On Thu, 3 Jan 2002, Robert Davies wrote:
> On Thursday 03 January 2002 1:39 pm, you wrote:
> > On Thu, 3 Jan 2002, Robert Davies wrote:
>
> > > I'm actually a fan of large swaps, in my experience 2.2 needed it to run
> > > really stably, lots of the point releases had issues with the VM if you
> > > ran swap light. 14.5GB *grin* you don't mess about do you :)
> >
> > You think that's a lot? :P There's more of those dotted about here, mostly
> > for very very large java programs that prefer to allocate all the memory.
>
> Yes it's swap heavy going by ratio 14.5 : 1.5 is a lot of swap, when ppl talk
> about 2x rule of thumbs and so many whinge about even that much swap.
I was joking, it's a reasonably large amount yes :)
> Remind me to stay clear of Java...
I think it has its place and certainly at work the problem is the data
being processed is very large rather than the code doing it.
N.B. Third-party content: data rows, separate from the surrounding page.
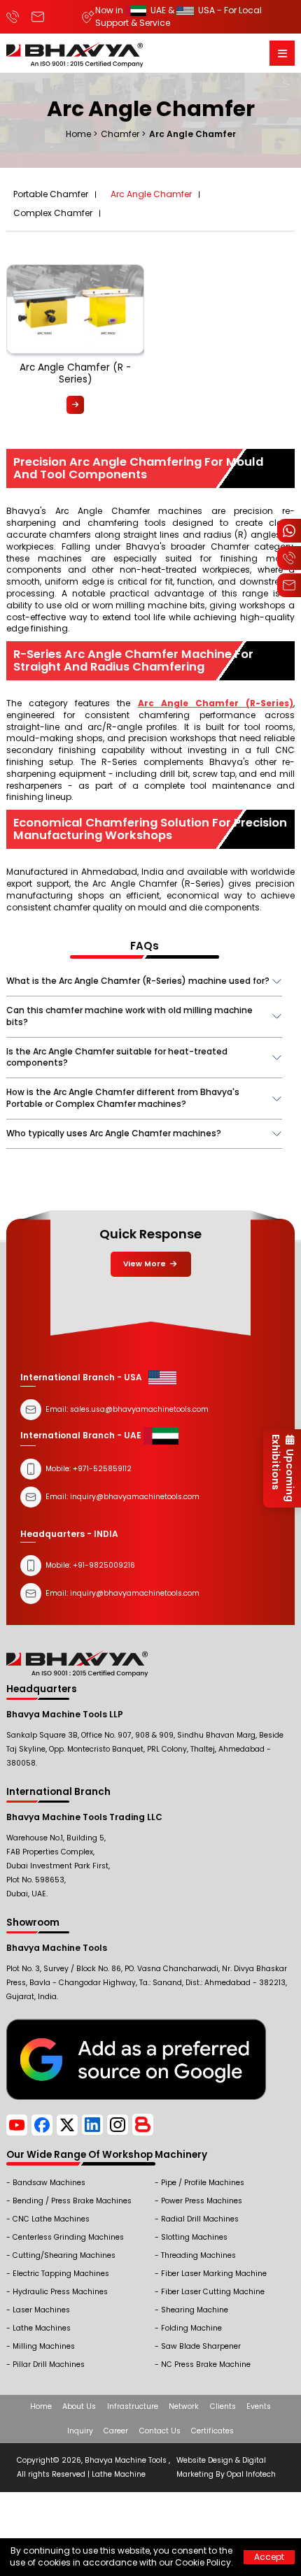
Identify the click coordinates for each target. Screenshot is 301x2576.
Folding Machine (191, 2328)
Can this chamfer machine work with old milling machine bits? (129, 1016)
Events (258, 2406)
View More (145, 1264)
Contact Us (160, 2431)
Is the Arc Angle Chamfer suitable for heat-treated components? (116, 1057)
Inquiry (80, 2431)
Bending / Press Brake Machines (72, 2201)
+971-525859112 (102, 1469)
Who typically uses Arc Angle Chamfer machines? (113, 1133)
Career (116, 2431)
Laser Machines (41, 2310)
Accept (269, 2557)
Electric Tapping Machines (61, 2273)
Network (184, 2406)
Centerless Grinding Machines (68, 2237)
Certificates (212, 2431)
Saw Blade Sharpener (201, 2346)
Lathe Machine (119, 2474)
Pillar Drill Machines (49, 2364)
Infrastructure (132, 2406)
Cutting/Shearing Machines (64, 2255)
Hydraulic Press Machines (60, 2292)
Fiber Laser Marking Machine (214, 2273)
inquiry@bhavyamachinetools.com (135, 1593)
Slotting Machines (194, 2237)
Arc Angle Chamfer (151, 194)
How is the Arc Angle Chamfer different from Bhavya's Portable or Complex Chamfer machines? (122, 1098)
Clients (223, 2406)
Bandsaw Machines (49, 2182)
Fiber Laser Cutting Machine (213, 2292)
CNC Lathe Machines (51, 2219)
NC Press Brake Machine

Separately, I
wish Nottingham University would steer clear of Java-only scenarios in its
teaching.
> I used to think Oracle was a memory hog, what ever happened to the much
> vaunted 'automatic garbage collection'?
er, large maps of big bits of London getting stored in memory?
> BTW have you tried out 'native' threads as opposed to 'green' threads in a
> Java implementation? I wonder if it's as stable.
I have, though I'm not really in a position to comment on its stability.